● Provided data:
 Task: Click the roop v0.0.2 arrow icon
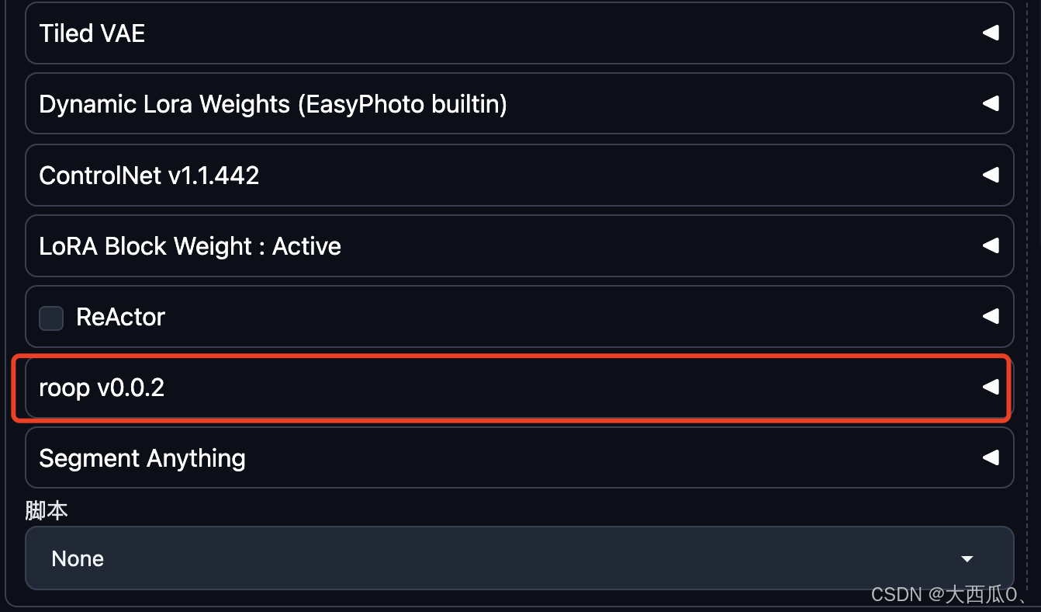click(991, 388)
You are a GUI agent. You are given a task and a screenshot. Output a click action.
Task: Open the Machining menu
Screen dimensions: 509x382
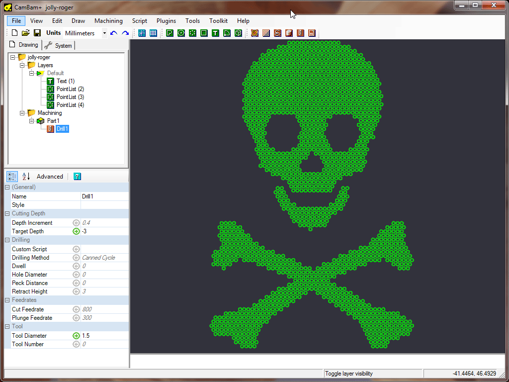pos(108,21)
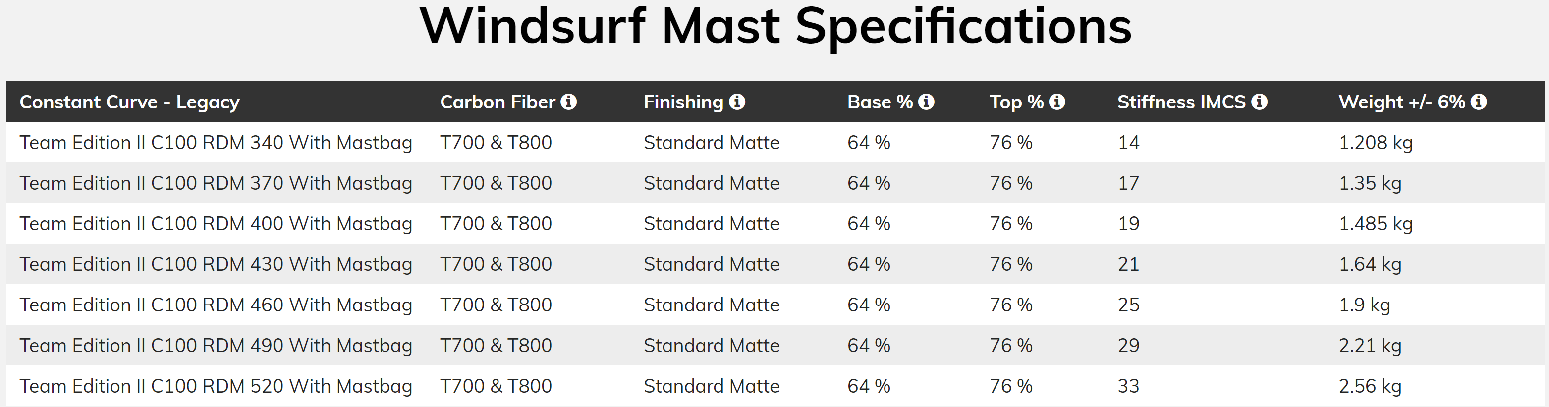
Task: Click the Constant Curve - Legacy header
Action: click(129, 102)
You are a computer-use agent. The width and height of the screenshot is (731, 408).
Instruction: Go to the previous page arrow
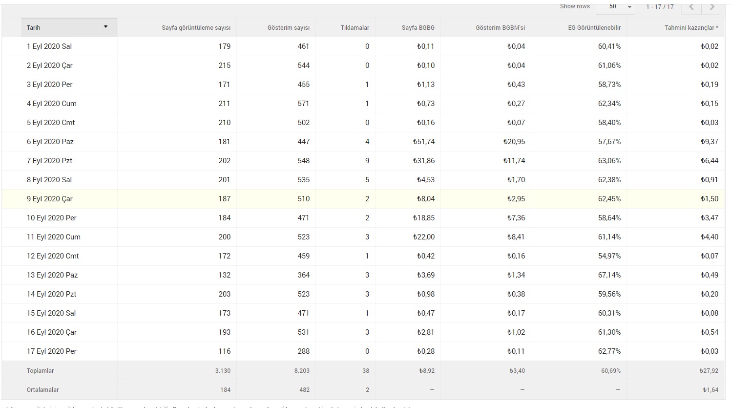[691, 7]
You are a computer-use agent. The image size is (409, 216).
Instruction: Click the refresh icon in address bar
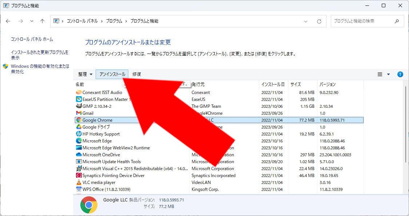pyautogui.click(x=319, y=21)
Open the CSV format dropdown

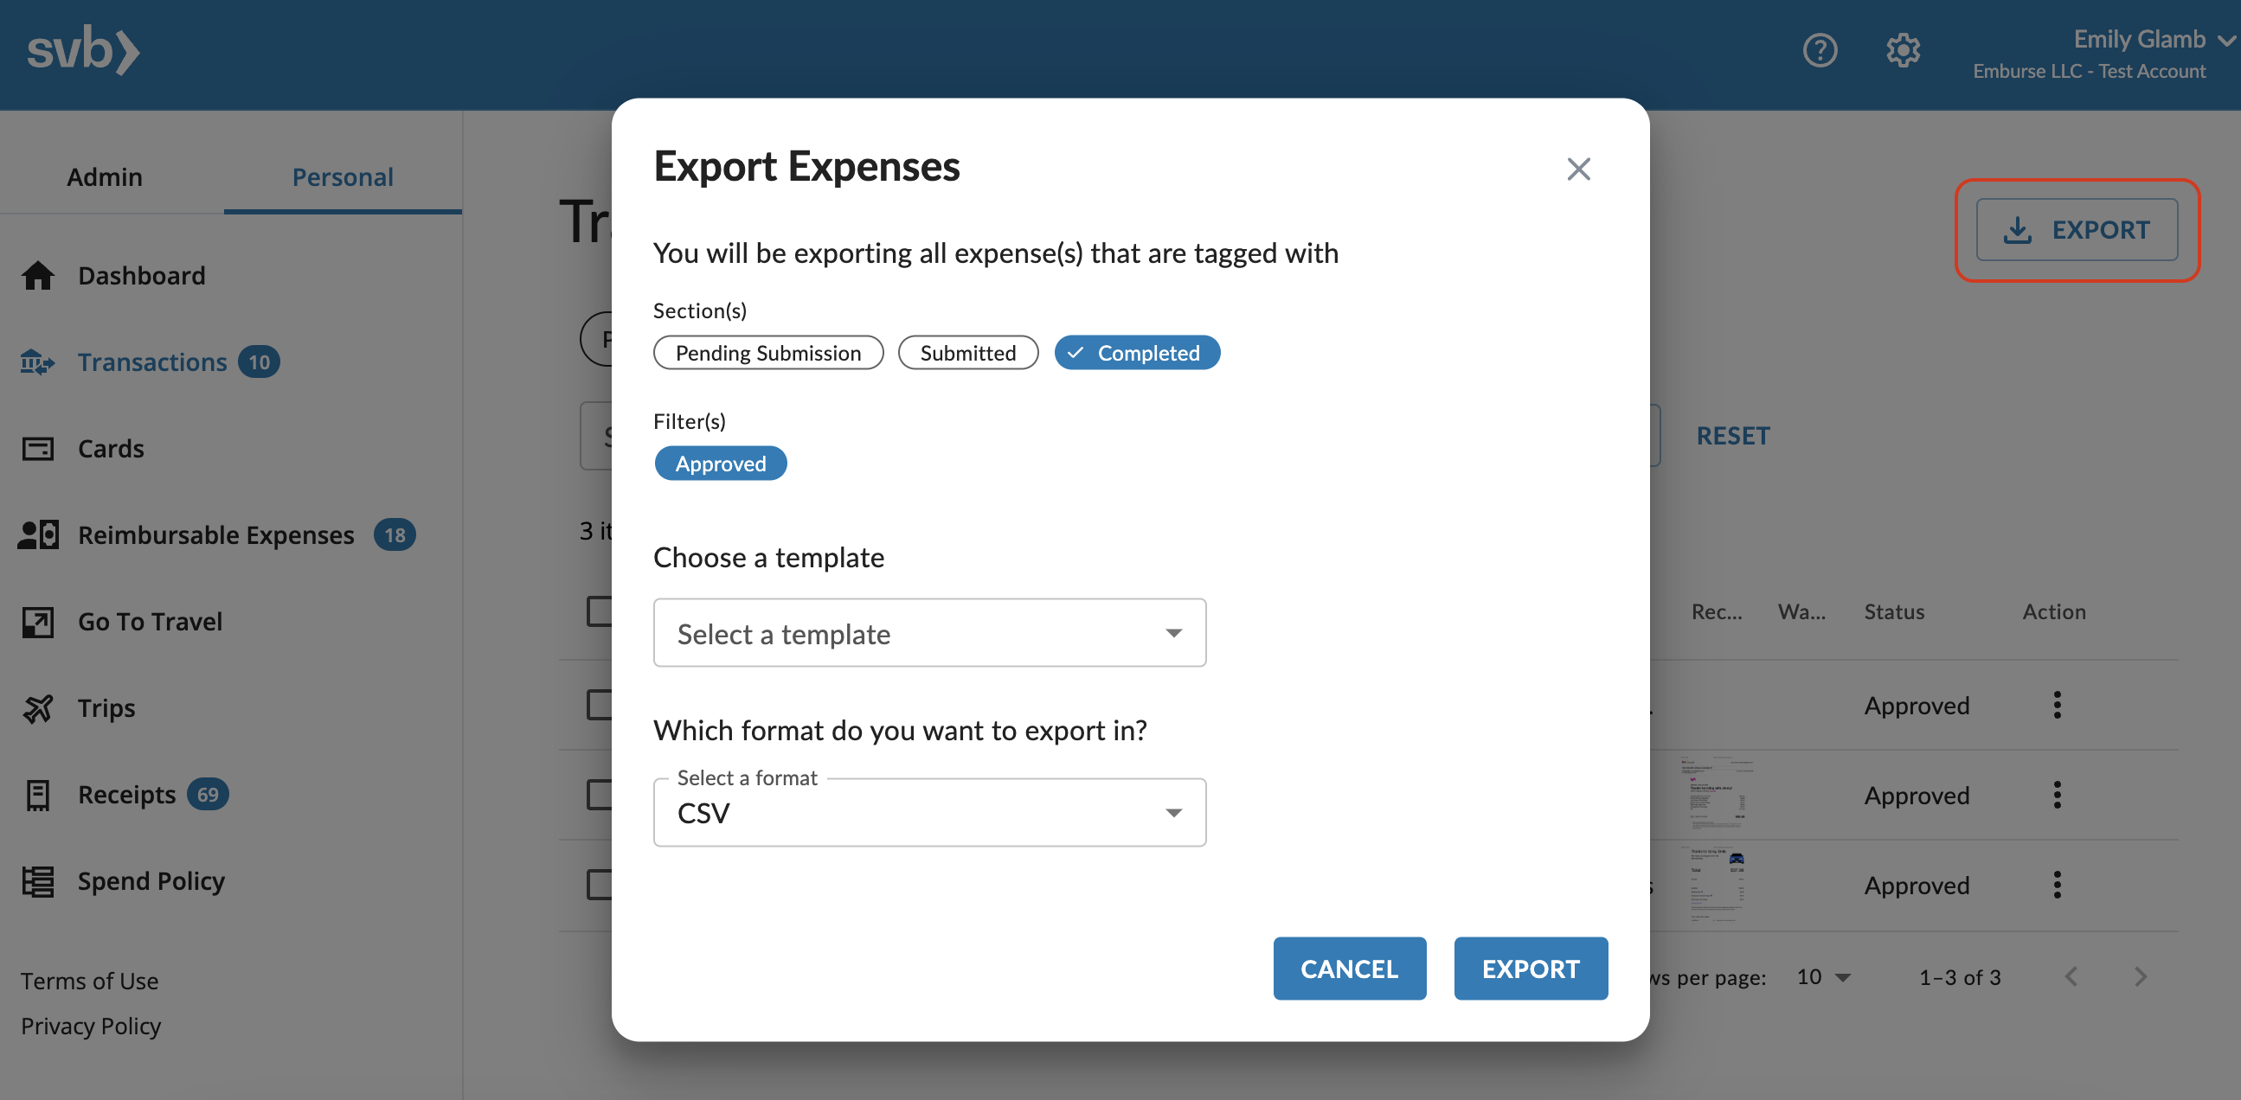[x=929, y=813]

● Instructions for the task: Leave the pictures aside and print exactly, and only, the lines from the one with "Task: Open the Machining menu" through the end of the data, both included.

● Answer section:
Task: Open the Machining menu
Screen dimensions: 509x382
pos(108,21)
Task: Click the Constant Curve - Legacy header
Action: click(129, 102)
You are a computer-use agent. The width and height of the screenshot is (731, 408).
Instruction: Go to the previous page arrow
[691, 7]
You are a computer-use agent. The image size is (409, 216).
Instruction: Click the refresh icon in address bar
pyautogui.click(x=319, y=21)
Open the CSV format dropdown

[x=929, y=813]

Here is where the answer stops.